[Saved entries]
+ + + +
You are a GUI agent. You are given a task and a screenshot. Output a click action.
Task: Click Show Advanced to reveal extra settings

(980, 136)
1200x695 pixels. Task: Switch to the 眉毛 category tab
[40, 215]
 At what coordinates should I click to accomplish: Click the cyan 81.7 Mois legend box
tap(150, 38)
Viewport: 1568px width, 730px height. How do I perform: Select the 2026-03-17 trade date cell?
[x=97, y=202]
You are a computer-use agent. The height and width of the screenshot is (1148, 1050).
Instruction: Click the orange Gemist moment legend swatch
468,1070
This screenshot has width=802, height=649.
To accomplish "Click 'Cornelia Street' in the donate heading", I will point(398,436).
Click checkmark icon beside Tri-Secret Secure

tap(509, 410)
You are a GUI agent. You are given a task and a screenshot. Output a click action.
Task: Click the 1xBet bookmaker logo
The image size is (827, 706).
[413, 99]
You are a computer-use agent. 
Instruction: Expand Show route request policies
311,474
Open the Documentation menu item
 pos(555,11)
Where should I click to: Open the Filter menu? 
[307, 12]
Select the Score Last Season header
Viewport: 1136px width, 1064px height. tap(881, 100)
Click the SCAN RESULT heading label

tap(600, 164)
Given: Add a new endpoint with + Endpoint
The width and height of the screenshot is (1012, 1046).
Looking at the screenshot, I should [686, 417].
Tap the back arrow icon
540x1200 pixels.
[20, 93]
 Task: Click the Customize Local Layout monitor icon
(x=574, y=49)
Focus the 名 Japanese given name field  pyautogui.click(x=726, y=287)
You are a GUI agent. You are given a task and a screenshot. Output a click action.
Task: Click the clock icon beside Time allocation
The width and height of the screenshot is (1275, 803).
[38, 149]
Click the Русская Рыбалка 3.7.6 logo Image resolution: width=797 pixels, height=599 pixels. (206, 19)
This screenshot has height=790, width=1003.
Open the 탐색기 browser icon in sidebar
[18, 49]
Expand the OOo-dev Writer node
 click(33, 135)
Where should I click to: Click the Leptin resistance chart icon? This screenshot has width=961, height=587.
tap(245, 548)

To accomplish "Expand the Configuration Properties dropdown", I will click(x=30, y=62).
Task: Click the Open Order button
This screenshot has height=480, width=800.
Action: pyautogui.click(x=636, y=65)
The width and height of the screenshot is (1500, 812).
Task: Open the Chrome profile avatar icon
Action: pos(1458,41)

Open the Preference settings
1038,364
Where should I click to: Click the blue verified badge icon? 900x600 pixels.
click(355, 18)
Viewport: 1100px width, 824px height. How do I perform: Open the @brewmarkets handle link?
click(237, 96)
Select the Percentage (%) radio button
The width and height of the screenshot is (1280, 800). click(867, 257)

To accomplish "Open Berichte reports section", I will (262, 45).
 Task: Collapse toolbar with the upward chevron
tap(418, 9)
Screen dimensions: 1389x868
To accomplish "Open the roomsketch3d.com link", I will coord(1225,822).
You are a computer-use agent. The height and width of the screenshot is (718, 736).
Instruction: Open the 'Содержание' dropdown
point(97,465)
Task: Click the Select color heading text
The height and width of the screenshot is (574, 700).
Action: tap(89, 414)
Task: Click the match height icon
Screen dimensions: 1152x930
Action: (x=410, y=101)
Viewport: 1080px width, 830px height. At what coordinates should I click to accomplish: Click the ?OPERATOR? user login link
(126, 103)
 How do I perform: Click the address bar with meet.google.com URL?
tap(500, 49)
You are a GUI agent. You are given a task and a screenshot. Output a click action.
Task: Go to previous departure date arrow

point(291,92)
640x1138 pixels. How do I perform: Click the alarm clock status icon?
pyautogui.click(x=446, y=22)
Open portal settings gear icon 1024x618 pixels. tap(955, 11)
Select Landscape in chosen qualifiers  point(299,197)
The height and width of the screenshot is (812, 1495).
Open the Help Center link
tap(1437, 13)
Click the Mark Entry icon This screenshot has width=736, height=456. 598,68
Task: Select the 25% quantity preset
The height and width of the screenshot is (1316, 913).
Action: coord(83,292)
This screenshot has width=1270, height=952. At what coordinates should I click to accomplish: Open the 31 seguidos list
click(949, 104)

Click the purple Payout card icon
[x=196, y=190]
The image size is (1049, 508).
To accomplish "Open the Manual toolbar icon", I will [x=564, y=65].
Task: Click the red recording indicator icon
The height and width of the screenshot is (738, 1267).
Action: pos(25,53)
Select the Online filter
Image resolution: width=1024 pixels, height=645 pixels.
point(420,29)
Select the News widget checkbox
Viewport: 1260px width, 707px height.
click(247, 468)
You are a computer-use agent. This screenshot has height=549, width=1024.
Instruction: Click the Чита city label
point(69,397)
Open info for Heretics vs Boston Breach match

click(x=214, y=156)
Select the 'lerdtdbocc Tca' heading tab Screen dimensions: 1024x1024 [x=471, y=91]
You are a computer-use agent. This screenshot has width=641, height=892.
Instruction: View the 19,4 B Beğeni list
+ + + +
**WHAT THE EXERCISE ASKS:** Look through the entries and find each line that has the string "computer". Copy those lines.

**WRITTEN ANSWER:**
You are a computer-use agent. The height and width of the screenshot is (1148, 1050).
You are a computer-use agent. 
You are a computer-use agent. The height and width of the screenshot is (718, 736).
You are a computer-use agent. This screenshot has height=549, width=1024.
You are a computer-use agent. This screenshot has width=641, height=892.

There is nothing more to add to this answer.